Zeki Müren’in Liberace’yi taklit ettiği söylenmiş. Bu konuda Zeki Müren 1976 yılında Londra’da BBC Türkçe Radyosu’nda spiker Sabih Aykoler ile yaptığı röportajında ilginç açıklamalarda bulunmuş:
“Ben 1955 yılında akademiyi birincilikle bitirdim. O zamandan bu zamana bütün giysilerimi, normal hayatımdakiler de dâhil kendim çiziyorum. Modellerini kendim çiziyorum, renklerini kendim seçiyorum. Biraz yaradılış biraz da ona ilave edilen bir ekol meselesi oluyor. 1955’ten bu yana her sezon her şarkı için değişik anlam taşıyan kostümler çizdim ve giydim. Beğenildiğini gördükçe de devam ettim. Ben smokinle de fantezi kostümlerle de okuyorum. Eserine göre seçiyorum bunları. Dünyada bu benden daha sonraki yıllarda tatbik edildi. Bu da bana bahtiyarlık veriyor. Mesela Liberace’yi bana benzetirler, giysi bakımından. Ben şu noktada “Hayır” diyorum. Benim 1956’da giydiğimi 60’lardan sonra Liberace giydi. Ruh benzerliği olabilir. Ben onu gördüğümde onu taklit etmedim, Elvis Presley’i keza. Ben Türkiye’de Edirne-’den Ardahan’a naçizane kendi halkıma hitap etme çabasını gösterdim. Gün geldi, dünkü günü yaşadık beraber.”
O dupduru, dipdiri Türkçe’siyle, Türkçe’nin söz varlığındaki değerleri koruyan, dilin o gizli hazinesini gün yüzüne çıkaran, dilin gücünü, inceliğini, ayrımına varılmayan gizlerini dinleyenleri ile paylaşan bir sanatçısıydı. Kendine özgü duruşu, hep kendi kalabilme kabiliyetini kıskanırdım. Kendine özgü bir yaşam tarzına sahipti. Onca yürekli, onca ödünsüz taşıyabildi bu duruşunu.
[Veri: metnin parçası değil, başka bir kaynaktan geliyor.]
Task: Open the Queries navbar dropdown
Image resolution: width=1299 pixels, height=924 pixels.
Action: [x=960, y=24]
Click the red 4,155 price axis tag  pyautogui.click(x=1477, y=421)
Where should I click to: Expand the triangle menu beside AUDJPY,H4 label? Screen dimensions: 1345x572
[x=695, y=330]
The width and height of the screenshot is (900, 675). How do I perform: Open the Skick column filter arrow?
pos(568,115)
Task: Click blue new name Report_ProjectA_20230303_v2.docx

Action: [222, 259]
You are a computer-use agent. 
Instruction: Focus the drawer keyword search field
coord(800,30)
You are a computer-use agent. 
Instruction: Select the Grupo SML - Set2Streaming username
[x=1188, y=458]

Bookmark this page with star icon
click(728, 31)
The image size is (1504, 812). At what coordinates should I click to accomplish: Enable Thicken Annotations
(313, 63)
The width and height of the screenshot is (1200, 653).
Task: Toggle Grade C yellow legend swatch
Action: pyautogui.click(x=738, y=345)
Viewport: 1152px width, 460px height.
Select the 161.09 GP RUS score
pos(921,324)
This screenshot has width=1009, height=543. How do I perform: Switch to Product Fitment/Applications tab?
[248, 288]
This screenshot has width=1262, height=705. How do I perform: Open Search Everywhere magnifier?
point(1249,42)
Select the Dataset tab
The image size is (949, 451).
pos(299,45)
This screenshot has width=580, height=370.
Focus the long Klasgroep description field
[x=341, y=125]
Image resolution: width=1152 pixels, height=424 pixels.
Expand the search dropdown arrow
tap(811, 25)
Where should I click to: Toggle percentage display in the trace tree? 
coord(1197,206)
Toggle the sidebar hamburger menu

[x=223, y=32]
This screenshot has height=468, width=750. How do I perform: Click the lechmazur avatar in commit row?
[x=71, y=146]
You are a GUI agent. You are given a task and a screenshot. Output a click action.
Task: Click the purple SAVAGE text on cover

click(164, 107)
Geçmiş hızla akıp gidiyor. Geçmişte yaşanan an gözle göründüğü andan itibaren bir daha asla geri dönmüyor. Geçmiş belleğimizin kıvrımları arasında gizli. Şimdiki ben ile o günlerin beni bana öylesine uzak ki! O günler bir dumanın ardından, bir sisin ardından görünüyor. O günleri yaşayan ben miyim?
Ben o günleri yazıya dökerek o yaşantı parçalarını tarihsel bağlamda görünür kılmaya çalışıyorum. Yıllar önce tarihsel bir olaya tanıklık etmiş olmakla bir belgeleme işlevini de yerine getirmiş oluyorum. Maziyi mazi yapan, hatırlanma gücü ve geçmişin geri döndürülemezliği değil midir?